Sunday, August 30, 2015


X by Sue Grafton
Penguin: 8/25/15
eBook review copy; 416 pages
ISBN-13: 9780399163845
Kinsey Millhone Series #24

X by Sue Grafton is a very highly recommended 24th book in the series featuring private investigator Kinsey Millhone. I've read almost all the books in the series with the exception of the ones published in the last couple of years. It was great to have my memory jump-started on why I originally liked the character of Kinsey Millhone so much. A large part of that enjoyment is due to accomplished writer Sue Grafton's ability to present a complex plot and bring it to such a satisfying conclusion. Even if this is your first introduction to the series and the characters, I think you are going to enjoy X.

In a change of pace, the titular "X" stands alone. It could stand for several characters or words in this novel set in 1989 in Santa Teresa, CA. There is a drought and landlord Henry Pitts is busy trying to get their water consumption under control. Kinsey has met with a client, Hallie Bettancourt, who wanted her to find the contact information for Christian Satterfield. He's recently been released from prison. Hallie claims he is the son she gave up for adoption at age 15. Kinsey easily finds out the information only to discover, after she's passed it on, that Hallie is not a real person and she's paid for Kinsey's services with marked $100 bills.

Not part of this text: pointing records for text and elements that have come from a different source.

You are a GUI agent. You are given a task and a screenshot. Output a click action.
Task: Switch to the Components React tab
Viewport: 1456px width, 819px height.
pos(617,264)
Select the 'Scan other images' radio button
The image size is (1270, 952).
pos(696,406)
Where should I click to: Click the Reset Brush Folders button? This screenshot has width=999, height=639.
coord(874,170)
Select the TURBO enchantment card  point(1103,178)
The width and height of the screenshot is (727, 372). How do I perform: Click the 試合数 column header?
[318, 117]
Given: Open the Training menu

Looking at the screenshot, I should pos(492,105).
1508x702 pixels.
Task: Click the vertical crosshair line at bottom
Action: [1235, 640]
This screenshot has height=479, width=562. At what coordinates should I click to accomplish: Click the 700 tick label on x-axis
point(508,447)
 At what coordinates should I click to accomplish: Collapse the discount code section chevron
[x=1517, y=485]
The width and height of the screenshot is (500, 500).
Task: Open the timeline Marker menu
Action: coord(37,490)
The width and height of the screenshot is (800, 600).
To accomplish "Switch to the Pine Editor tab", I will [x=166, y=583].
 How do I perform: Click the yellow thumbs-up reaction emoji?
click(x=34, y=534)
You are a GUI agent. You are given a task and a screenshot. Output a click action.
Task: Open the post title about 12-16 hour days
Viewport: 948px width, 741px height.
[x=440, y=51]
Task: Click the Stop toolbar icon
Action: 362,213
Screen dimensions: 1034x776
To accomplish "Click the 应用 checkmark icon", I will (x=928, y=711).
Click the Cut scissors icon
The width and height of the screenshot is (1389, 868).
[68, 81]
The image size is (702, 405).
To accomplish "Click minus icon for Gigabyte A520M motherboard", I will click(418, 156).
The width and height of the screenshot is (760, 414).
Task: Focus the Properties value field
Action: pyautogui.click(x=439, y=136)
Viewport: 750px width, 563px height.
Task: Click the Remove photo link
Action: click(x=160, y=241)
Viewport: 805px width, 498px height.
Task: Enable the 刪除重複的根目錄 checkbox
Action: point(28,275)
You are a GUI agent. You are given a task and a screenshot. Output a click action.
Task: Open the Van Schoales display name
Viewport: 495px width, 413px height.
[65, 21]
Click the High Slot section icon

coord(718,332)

At the same time she is trying to help her friend Ruthie Wolinsky go through a box of paperwork/files of her late husband to find some files for the IRS. Pete Wolinsky was also a PI and was shot during a robbery a year ago. Kinsey is sure he was crooked, but she likes Ruthie, so she is trying to help her. While going through the files she discovers a false bottom in the box that contains an envelope addressed to someone else and in the files a sheet of paper written in code. Kinsey inevitably ends up trying to finish/solve the case the Pete was working on before his death, which becomes much more dangerous that she ever would have imagined.

This makes it sound simple, but everything going on in Kinsey's life is always much more complex than the initial situation would suggest.

Sue Grafton is an exceptional writer. Not only does she provide us with another complex plot and several cases to solve, she imbibes the character of Kinsey with wry humor and insight into human behavior. This is a win/win situation: great writing and plot. Now that I have been reminded about how good this series really is, I need to go back and get the (few) letters I missed in the alphabet series.

Disclosure: My Kindle edition was courtesy of Penguin for review purposes.